Ukrainische Luftwaffe greift russischen Stützpunkt und Brücke an
Die ukrainische Luftwaffe hat nach ukrainischen Angaben einen russischen Stützpunkt mit einer 250 Kilogramm schweren Gleitbombe vom Typ JDAM-ER angegriffen. Auf veröffentlichten Aufnahmen ist nach dem Bombeneinschlag eine weitere Explosion zu sehen, die laut ukrainischen Quellen auf ein getroffenes Munitionslager hindeuten soll. Gleichzeitig wurden Angriffe auf Brücken im besetzten Gebiet fortgesetzt. Die Aktionen sind Teil einer ukrainischen Strategie, russische Nachschubwege und militärische Infrastruktur entlang der Front zu schwächen.
Angriff auf russischen Stützpunkt löst zweite Explosion aus
Eines der veröffentlichten Videos zeigt den Angriff auf einen russischen Außenposten. Zum Einsatz kam demnach eine JDAM-ER, eine präzisionsgelenkte Gleitbombe mit einem Gewicht von rund 250 Kilogramm.

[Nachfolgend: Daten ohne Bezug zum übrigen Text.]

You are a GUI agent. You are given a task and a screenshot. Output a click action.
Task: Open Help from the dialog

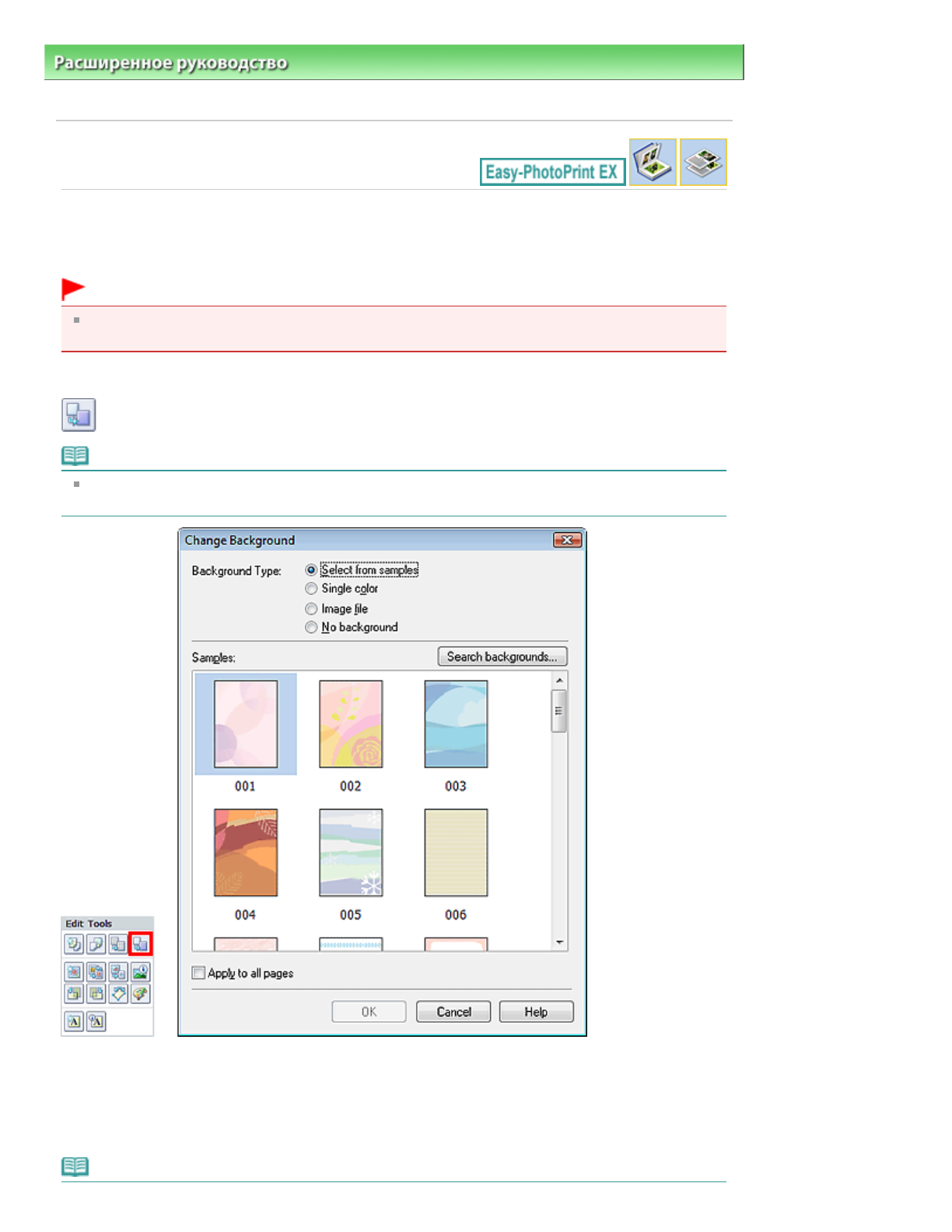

Kurz nach dem Einschlag ist auf der Aufnahme eine zweite Explosion zu erkennen. Ukrainische Quellen führen diese auf ein größeres Munitionslager zurück, das sich auf dem russischen Stützpunkt befunden haben soll.
Die ukrainische Seite behauptete anschließend, bei dem Angriff seien fünf russische Soldaten getötet worden. Weitere Personen könnten sich unter den Trümmern befinden. Diese Angaben lassen sich anhand des vorliegenden Materials jedoch nicht unabhängig bestätigen.
Auch die genaue Lage des angegriffenen Stützpunkts und das Ausmaß der Schäden gehen aus den vorliegenden Informationen nicht eindeutig hervor.
Brücken werden zum zweiten Schwerpunkt der Angriffe
Die zweite Aufnahme zeigt einen Angriff auf eine Brücke in Svanoye. Der Angriff steht nach ukrainischer Darstellung im Zusammenhang mit einer größeren Kampagne gegen russische Nachschublinien.
Brücken sind für die militärische Logistik von besonderer Bedeutung. Ihre Beschädigung kann den Transport von Munition, Treibstoff und weiteren Versorgungsgütern erschweren und russische Einheiten dazu zwingen, auf längere oder weniger geeignete Routen auszuweichen.
Die ukrainische Luftwaffe konzentriert sich dabei nicht ausschließlich auf Ziele unmittelbar an der Front. Nach den vorliegenden Angaben wurden Brücken und andere logistische Einrichtungen auch in besetzten Gebieten angegriffen.
MiG-29 unterstützen die ukrainische Luftoffensive
Bei den Einsätzen kommen unter anderem ukrainische MiG-29-Kampfflugzeuge zum Einsatz. Die veröffentlichten Aufnahmen sollen einen Teil dieser Operationen dokumentieren.
Die Verwendung von Gleitbomben ermöglicht es den ukrainischen Streitkräften, Ziele aus größerer Entfernung anzugreifen, ohne das Trägerflugzeug unmittelbar über dem Ziel einsetzen zu müssen. Das kann für die Überlebensfähigkeit der Kampfflugzeuge angesichts der russischen Luftverteidigung von Bedeutung sein.
Die Angriffe auf Brücken verfolgen wiederum ein anderes Ziel: Statt ausschließlich einzelne russische Stellungen zu treffen, soll die Infrastruktur beeinträchtigt werden, die deren Versorgung ermöglicht.
Was die Angriffe für den weiteren Kriegsverlauf bedeuten
Die Entwicklung zeigt, dass die ukrainische Luftwaffe ihre Angriffe zunehmend mit der Bekämpfung russischer Logistik verbindet. Ein einzelner zerstörter Stützpunkt kann taktisch wichtig sein; wiederholte Angriffe auf Nachschubwege können dagegen die Operationsfähigkeit größerer Verbände beeinflussen.
Wie stark die russische Versorgung tatsächlich beeinträchtigt wird, lässt sich anhand der vorliegenden Videos nicht beurteilen. Ebenso bleiben die ukrainischen Angaben zu den getöteten Soldaten unabhängig zu überprüfen.
Für den weiteren Kriegsverlauf wird deshalb entscheidend sein, ob die Ukraine ihre Angriffe auf Brücken und andere logistische Knotenpunkte dauerhaft aufrechterhalten kann. Der strategische Wert solcher Einsätze liegt weniger in einzelnen spektakulären Explosionen als in der Frage, ob Russland dadurch dauerhaft gezwungen wird, seine Nachschubwege, Truppenbewegungen und Versorgungssysteme anzupassen.